Keys to the Archive: Miss Jane Pittman

The Function of Frames

Part of the long tradition of frame stories illustrates their didactic function. Scholars trace the literary device back millennia, across many languages and cultures (Irwin 28-29). Drawing on European examples from the fourteenth century, Walter Ong argues the frame eased the transition from orality to literacy. Readers, he theorizes, “had to learn this game of literacy” (61). To that end, “audience readjustment was a major feature of mature medieval culture, a culture more focused on reading than any earlier culture had been” (70). The frame let authors readjust reader expectations by setting familiar scenes of oral transmission. Gather ‘round the fire, the frame says, let us hear the knight’s tale. That instructional use leads Ong to conclude, “The frame is really a rather clumsy gambit” (70). Centuries later, however, Gaines employs the frame subtly to remind readers in a literate society that the legacies of enforced intellectual impoverishment perpetuate illiteracy among some communities. Miss Jane cannot read or write, we learn, but the frame shows how she transmits her story orally, recording it to tape.

Aspects of Ong’s theory illuminate the framework for Miss Jane’s narrative. Technologies of writing and recording let the unnamed editor remediate Miss Jane’s narrative as literature. As a work of literature, her story supplements the textbooks that exclude her as subject and student of history. The editor even draws attention to Miss Jane’s manner of speaking to explain the orality of the text: “I have tried my best to retain Miss Jane’s language. Her selection of words; the rhythm of her speech. When she spoke she used as few words as possible to make her point. Yet, there were times when she would repeat a word or phrase over and over when she thought it might add humor or drama to the situation” (x).
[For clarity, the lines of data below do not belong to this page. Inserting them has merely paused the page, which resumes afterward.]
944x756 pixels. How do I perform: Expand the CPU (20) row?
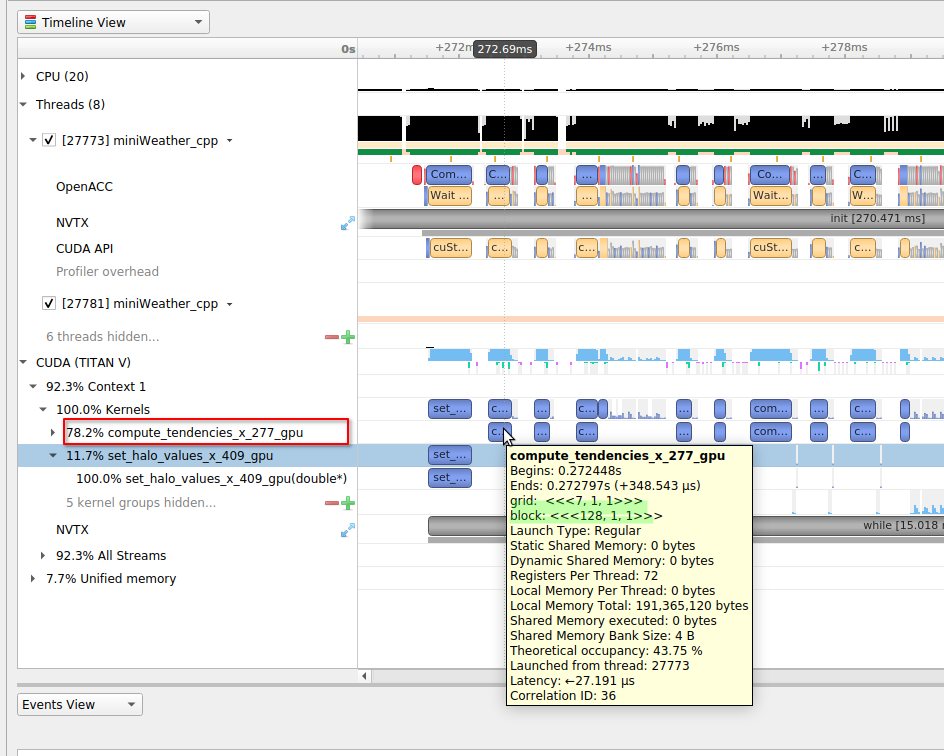pos(24,77)
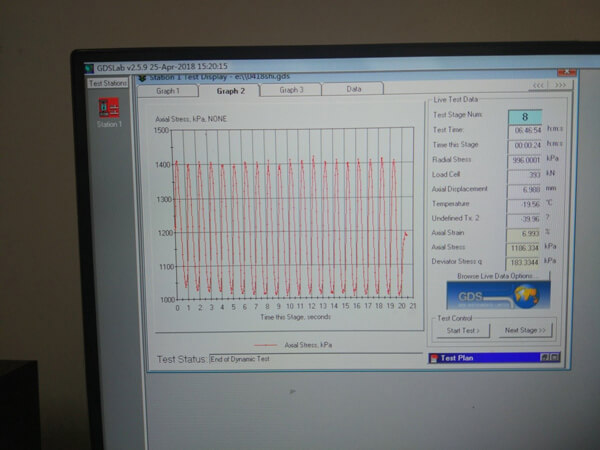Click the Radial Stress value field
The width and height of the screenshot is (600, 450).
(520, 159)
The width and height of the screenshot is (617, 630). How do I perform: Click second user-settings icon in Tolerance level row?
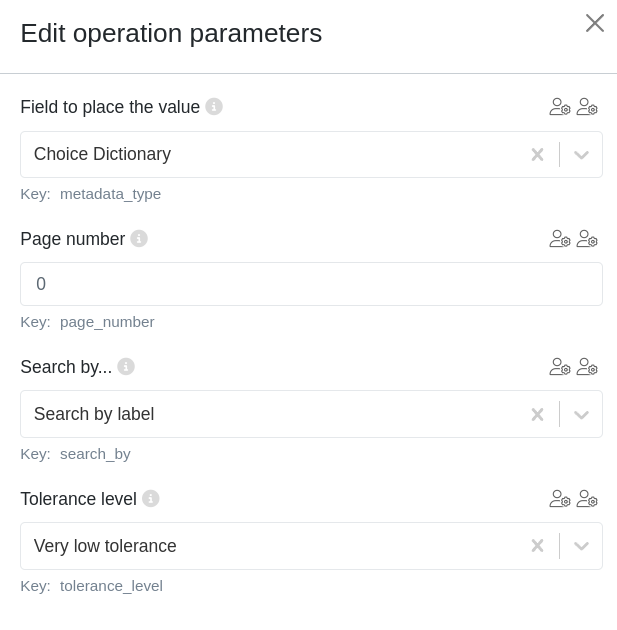click(587, 498)
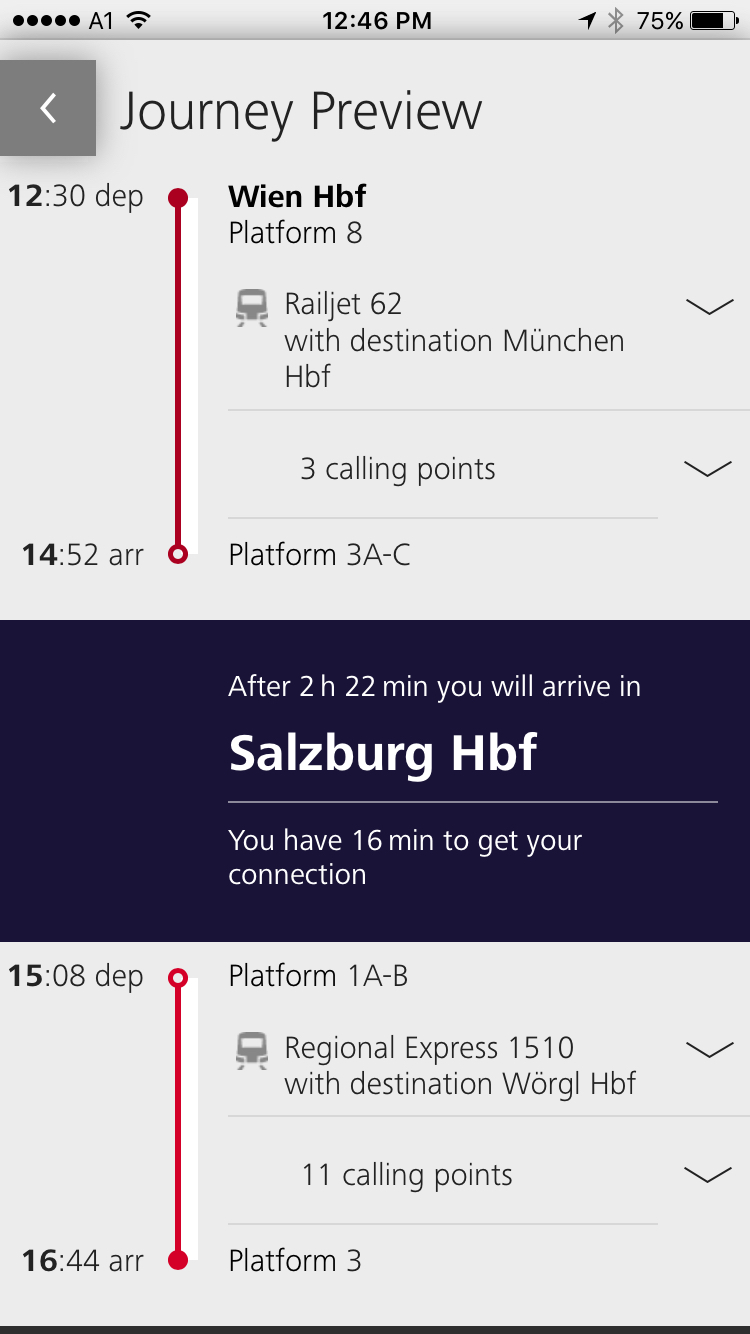The image size is (750, 1334).
Task: Tap the 14:52 arrival timeline marker
Action: pyautogui.click(x=178, y=554)
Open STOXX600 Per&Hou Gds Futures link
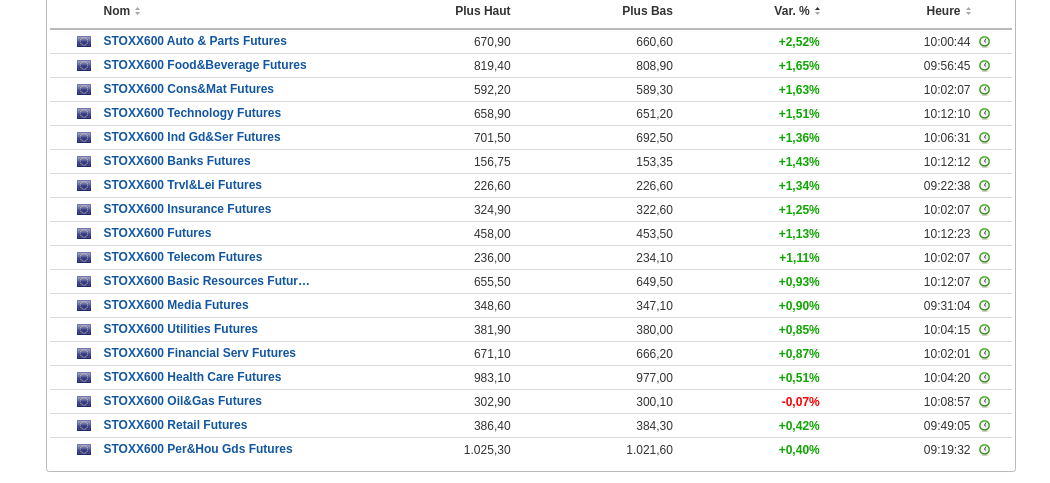The width and height of the screenshot is (1050, 483). pos(198,450)
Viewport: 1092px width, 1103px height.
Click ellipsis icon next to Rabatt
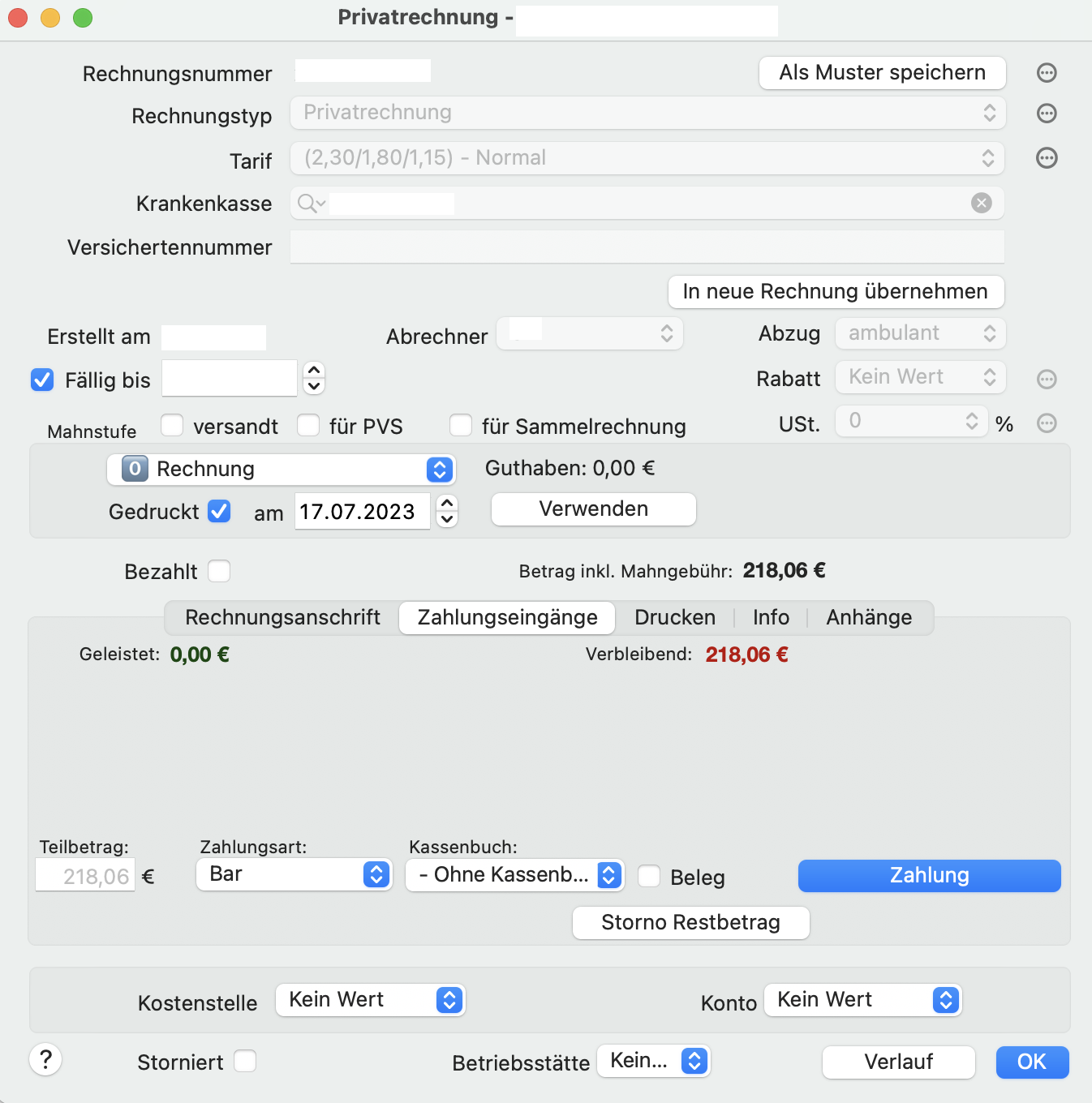[1047, 379]
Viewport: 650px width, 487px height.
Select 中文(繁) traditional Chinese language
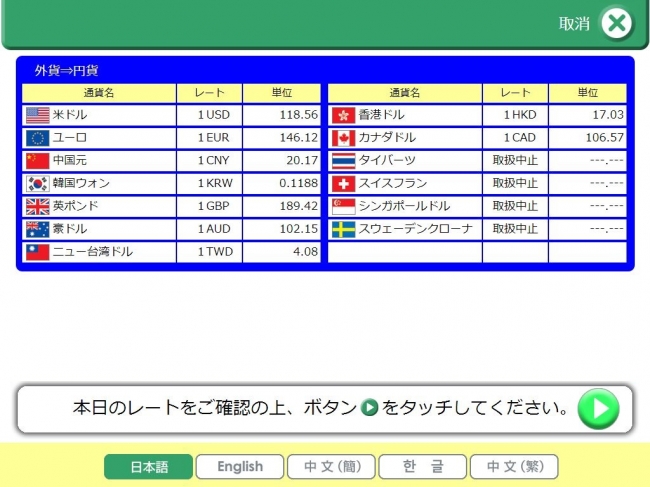pyautogui.click(x=514, y=467)
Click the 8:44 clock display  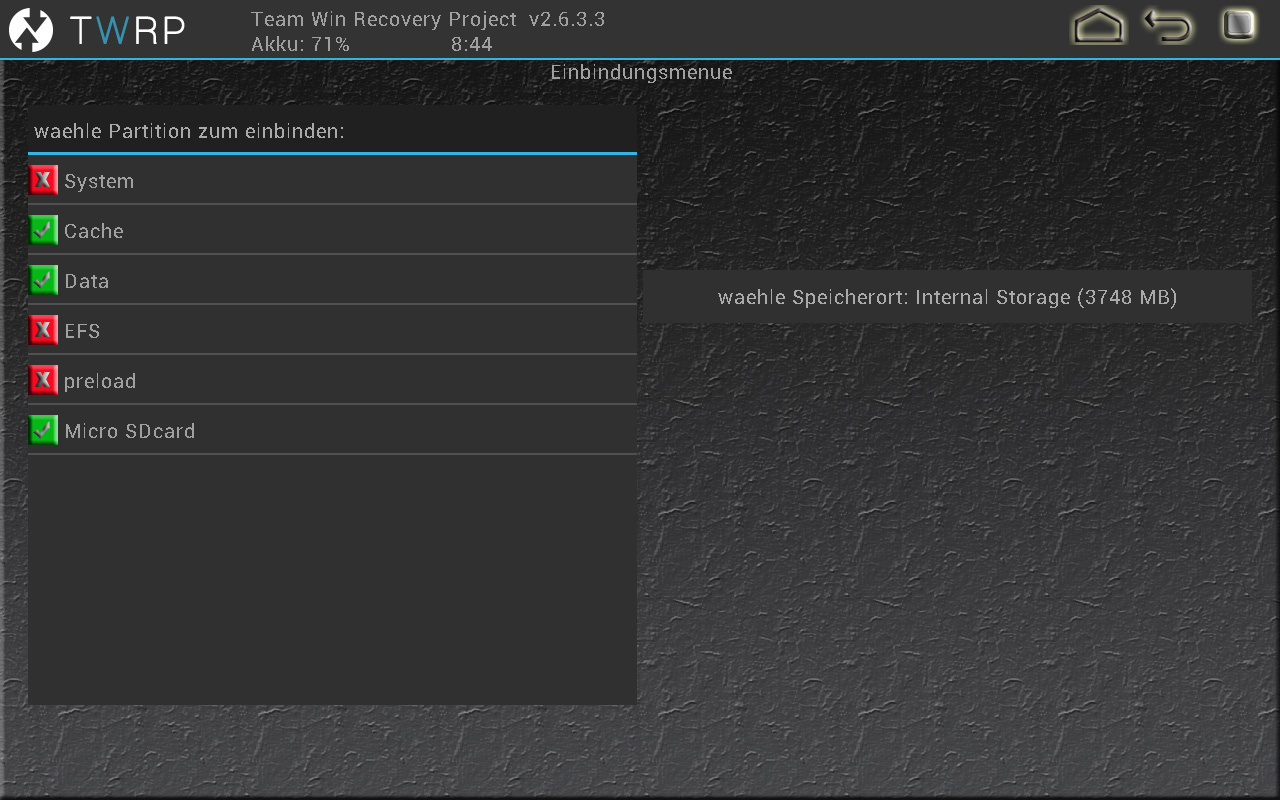471,44
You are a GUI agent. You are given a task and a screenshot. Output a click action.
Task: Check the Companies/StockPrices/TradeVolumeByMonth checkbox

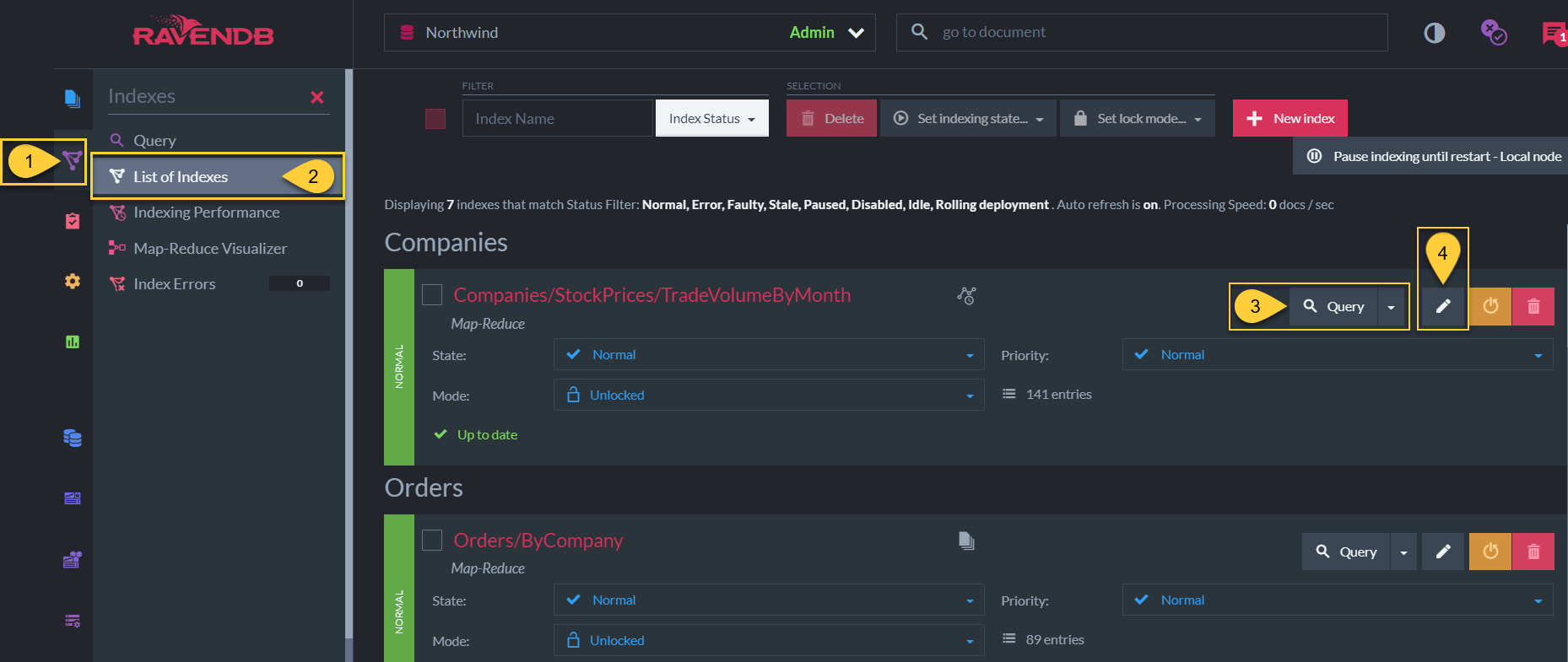pyautogui.click(x=432, y=294)
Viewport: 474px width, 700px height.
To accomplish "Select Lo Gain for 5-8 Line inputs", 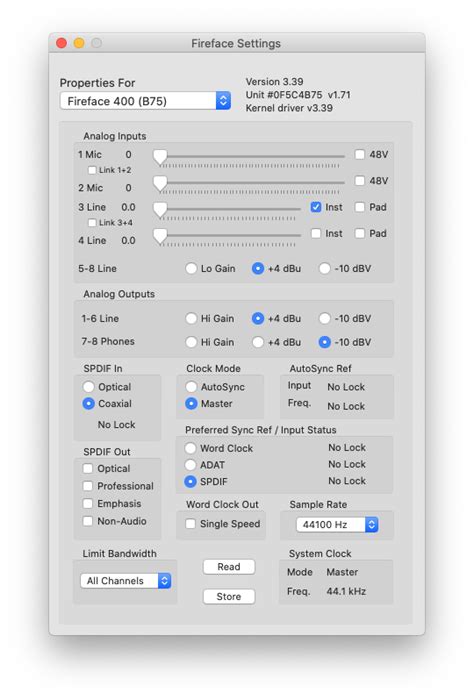I will 191,268.
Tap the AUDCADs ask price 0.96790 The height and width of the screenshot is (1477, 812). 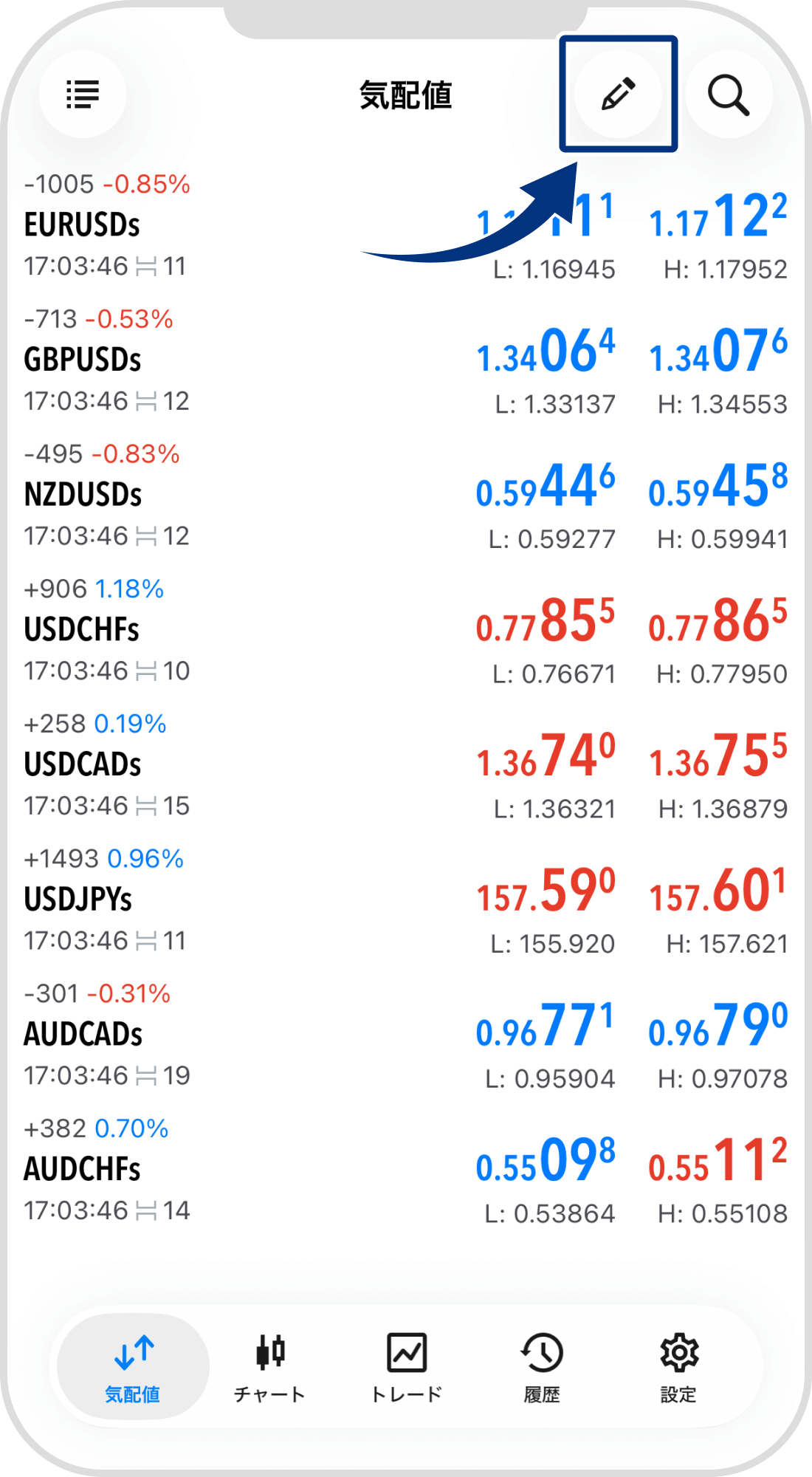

As Ong might point out, these notes on style point more directly to the writer’s craft than the reproduction of oral communication.

Gaines anticipates that point by framing the autobiography as the product of editorial work rather than a fictionalized transcript. “I could not possibly put down on paper everything that Miss Jane and the others said on tape during those eight or nine months,” the editor explains. “Much of it was too repetitious and did not follow a single direction” (ix). What readers have in their hands is the product of collaboration, first between the editor and Miss Jane, later between Miss Jane and the others who contributed to the story. “When she was tired, or when she just did not feel like talking any more, or when she had forgotten certain things, someone else would always pick up the narration” (ix). The editor’s frame suggests how a supposedly authoritative text must integrate multiple perspectives, unify multiple voices, and organize scattered threads of story into a single narrative. Still, having done that work, the editor accepts Mary’s point: “Well, you don’t tie up all the loose ends all the time” (ix). The frame self-reflexively comments on its own narrative strategies, hinting in advance how readers might respond to gaps in the story.

If the frame works to instruct readers on how to read the novel, as Ong argues, it also stages a negotiation that invites readers to question the literary status of the text. In that sense, the framing device for The Autobiography better illustrates what Bertram D. Ashe calls “narrative negotiations” (6). Ashe emphasizes dynamic negotiation to correct for the assumed didactic authority of textuality. By showing how African American writers have used frame stories, he develops a theory of the literary device as a tool for upsetting reader expectations as much as guiding them. African American writers did not—still may not—have the luxury of assuming full authorial control over their own narratives. Robert Stepto’s formative work on slave narratives showed how they relied on paratextual framing devices from white writers, editors, and publishers for authentication, both in terms of their factuality and their rhetorical power (From Behind the Veil). Even before Stepto, John Edgar Wideman made a similar point. “The fact of black speech,” he argued in 1976, “existed only when it was properly ‘framed,’ within works which had status in the dominant literary system” (36). From that perspective, the frame acts as a container for Black writing, to domesticate it for mainstream audiences. Scholars of African American literature remind us to look for social antagonisms if we hope to understand the process marginalized authors undergo when negotiating entry into literate culture.

Gaines stages that negotiation by recreating the framing convention for his neo-slave narrative. Instead of reassuring readers, the introduction complicates what they might expect. What sort of story should readers expect from someone who does not want to tell it? How much of the narrative represents Miss Jane’s perspective versus those who help tell her story? The frame tells its own story of community drama, with intergenerational conflict and hierarchical intrigue, that undermines certainty over what will follow. The frame unsettles reader expectations at bibliographic levels as well: Is it a novel or an autobiography? Is Gaines the unnamed editor? Is it really based on an interview? Is it the authentic voice of a woman who suffered enslavement in America? Is it history? Those questions do not find resolution once the novel’s status as fiction grows clear; they move toward a literary critical register instead.